"I don't think we can proceed forward saying everybody is in their own boat and they sink or swim alone," he said in reference to the need for advanced nations, like the US, to take heed of countries vulnerable to the stimulus withdrawal.
In his interview to 'The Australian Financial Review', Rajan said while India was well placed to weather the upheaval, advanced nations must recognise the impact of their monetary policy decisions on other economies and "be prepared to act if things get out of kilter".
At the conclusion of their two-day meet, G20 said their finance ministers and central bank governors recognised that monetary policy needs to remain accommodative in many advanced economies and should normalise in due course.
India and other emerging economies have been asking the US, which has started gradual withdrawal of its fiscal stimulus, to be more predictable in monetary policy.
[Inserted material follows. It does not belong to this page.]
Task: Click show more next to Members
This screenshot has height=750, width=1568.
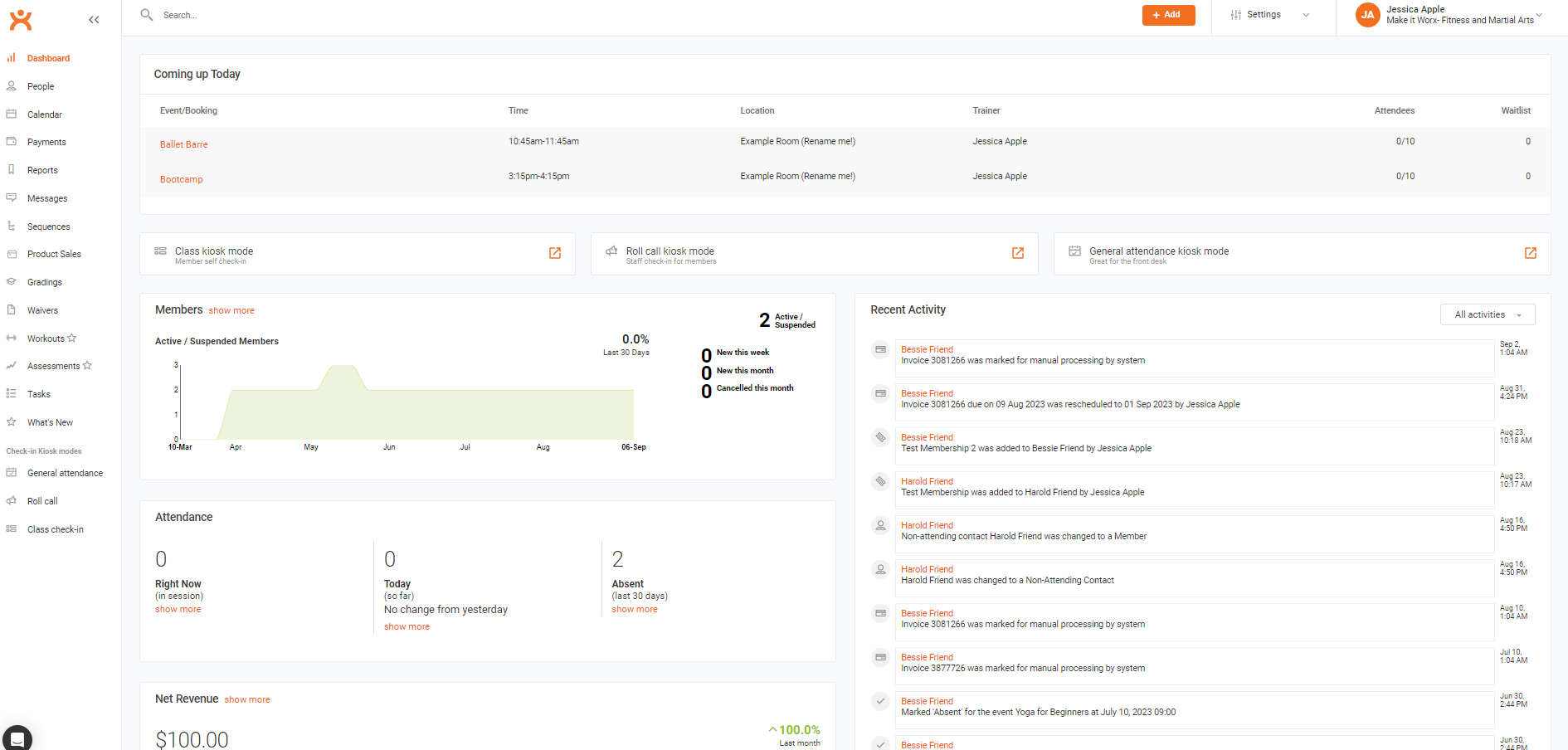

The US Federal tapering has caused flight of capital out of emerging economies and in turn hammering their currencies.
The US Federal Reserve has reduced its monthly bond purchases by USD 20 billion to USD 65 billion on signs of an improving US economy.
The reduction in stimulus, known as tapering, may affect capital flows to emerging markets and impact their currencies.
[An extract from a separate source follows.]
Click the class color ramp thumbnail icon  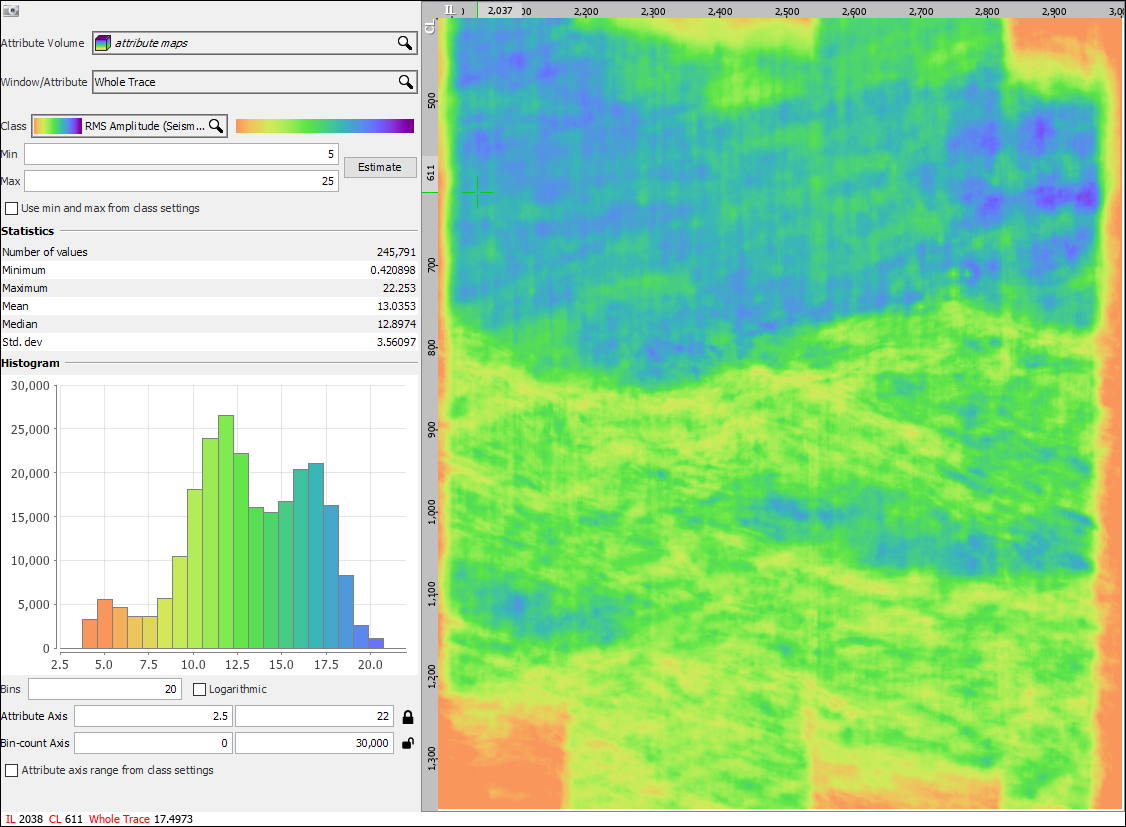(58, 126)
The Fed first talked about tapering in May 2013, sending markets the world over into turmoil and rupee to a record low.
India's Finance Minister P Chidambaram said: "...when countries withdraw from quantitative easing they should keep in mind the spillovers on the developing countries".
The G20 communique said: "All our central banks maintain their commitment that monetary policy settings will continue to be carefully calibrated and clearly communicated, in the context of ongoing exchange of information and being mindful of impacts on the global economy," the G20 communique said.